A party is entitled to summary judgment if the "movant shows that there is no genuine dispute as to any material fact and the movant is entitled to judgment as a matter of law." Fed. R. Civ. P. 56(a). The moving party has the burden of establishing the absence of a genuine dispute of material fact. Celotex Corp. v. Catrett , 477 U.S. 317, 323, 106 S.Ct. 2548, 91 L.Ed.2d 265 (1986). The court must view the evidence in the light most favorable to the non-movant and draw all reasonable inferences in the non-movant's favor. Clicks Billiards Inc. v. Sixshooters Inc. , 251 F.3d 1252, 1257 (9th Cir. 2001). Although "[c]redibility determinations, the weighing of the evidence, and the drawing of legitimate inferences from the facts are jury functions, not those of a judge ... ruling on a motion for summary judgment," the "mere existence of a scintilla of evidence in support of the plaintiff's position [is] insufficient ...." Anderson v. Liberty Lobby, Inc. , 477 U.S. 242, 252, 255, 106 S.Ct. 2505, 91 L.Ed.2d 202 (1986). "Where the record taken as a whole could not lead a rational trier of fact to find for the non-moving party, there is no genuine issue for trial." Matsushita Elec. Indus. Co. v. Zenith Radio Corp. , 475 U.S. 574, 587, 106 S.Ct. 1348, 89 L.Ed.2d 538 (1986) (citation and quotation marks omitted).

When parties file cross-motions for summary judgment, the court "evaluate[s] each motion separately, giving the non-moving party in each instance the benefit of all reasonable inferences." A.C.L.U. of Nev. v.
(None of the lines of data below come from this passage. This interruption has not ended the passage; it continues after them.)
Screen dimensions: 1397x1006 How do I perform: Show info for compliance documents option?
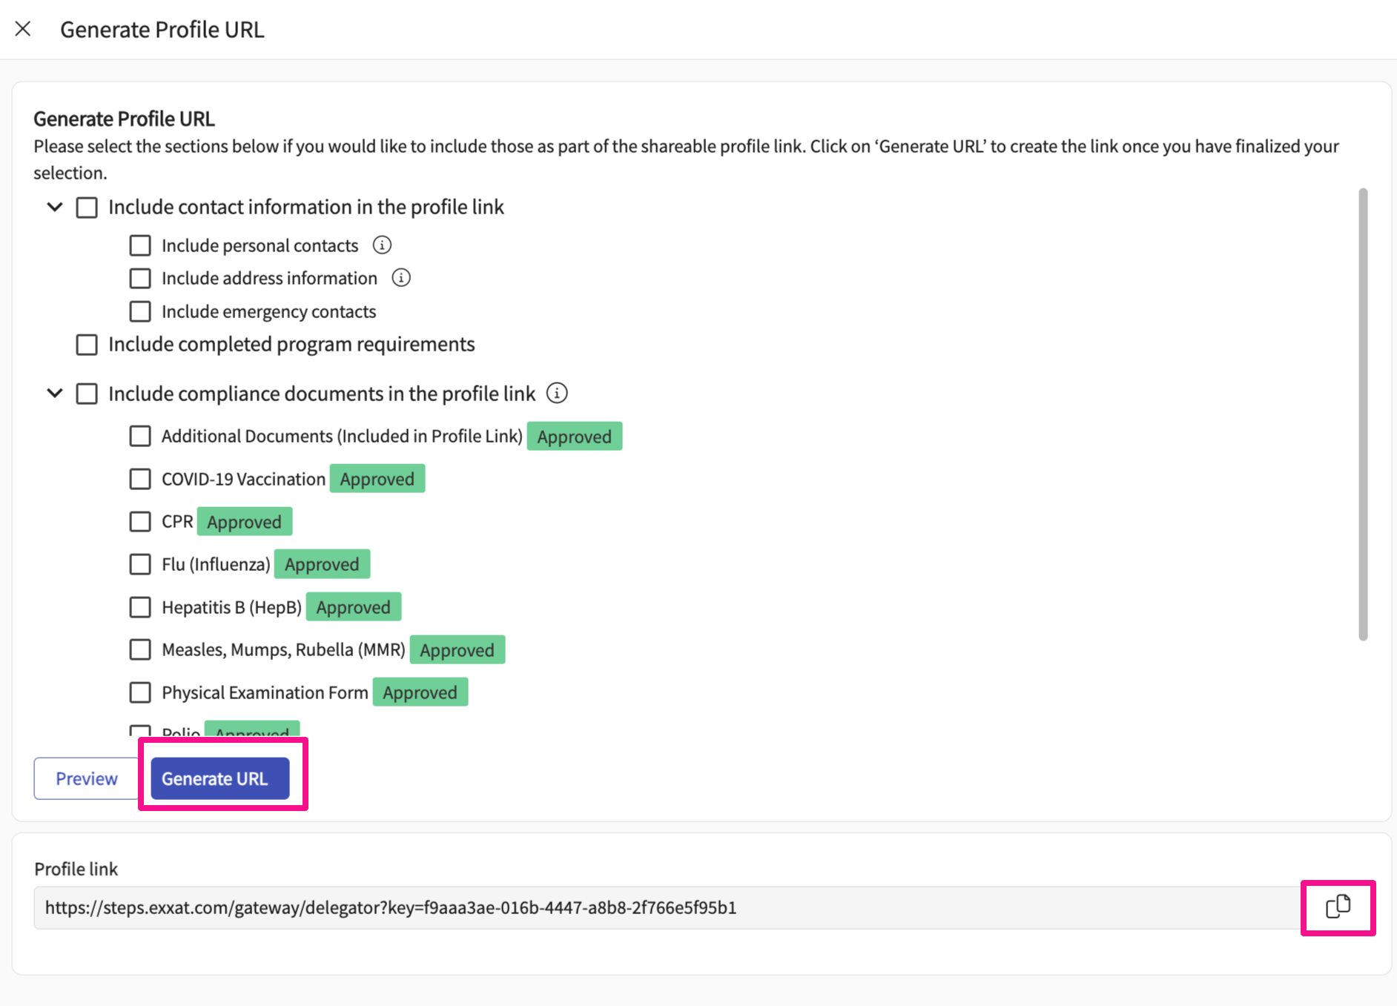point(557,394)
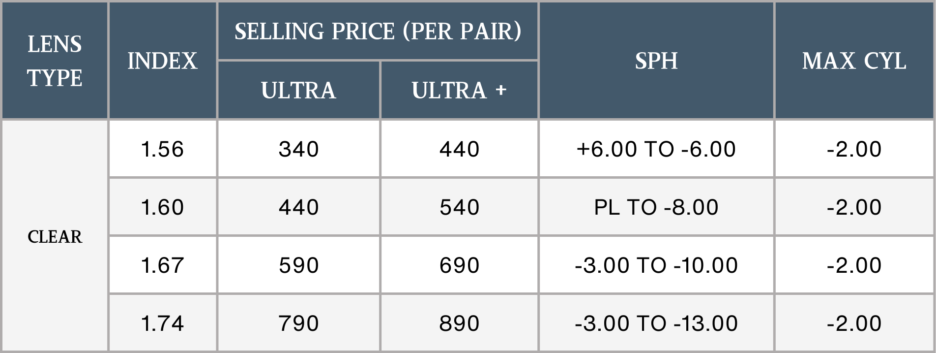This screenshot has height=353, width=936.
Task: Select the ULTRA sub-column header
Action: (298, 90)
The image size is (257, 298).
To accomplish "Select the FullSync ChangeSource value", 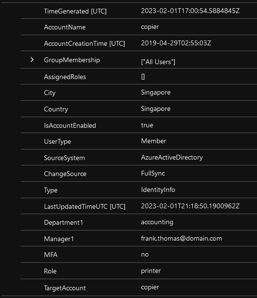I will click(x=153, y=173).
City of Las Vegas , 466 F.3d 784, 790-91 (9th Cir. 2006) (quotation marks and citation omitted); see also Pintos v. Pac. Creditors Ass'n , 605 F.3d 665, 674 (9th Cir. 2010) ("Cross-motions for summary judgment are evaluated separately under [the] same standard."). In evaluating the motions, "the court must consider each party's evidence, regardless under which motion the evidence is offered." Las Vegas Sands, LLC v. Nehme , 632 F.3d 526, 532 (9th Cir. 2011). "Where the non-moving party bears the burden of proof at trial, the moving party need only prove that there is an absence of evidence to support the non-moving party's case." In re Oracle Corp. Sec. Litig. , 627 F.3d 376, 387 (9th Cir. 2010). Thereafter, the non-moving party bears the burden of designating "specific facts demonstrating the existence of genuine issues for trial." Id. "This burden is not a light one." Id. The Supreme Court has directed that in such a situation, the non-moving party must do more than raise a "metaphysical doubt" as *1123to the material facts at issue. Matsushita , 475 U.S. at 586, 106 S.Ct. 1348.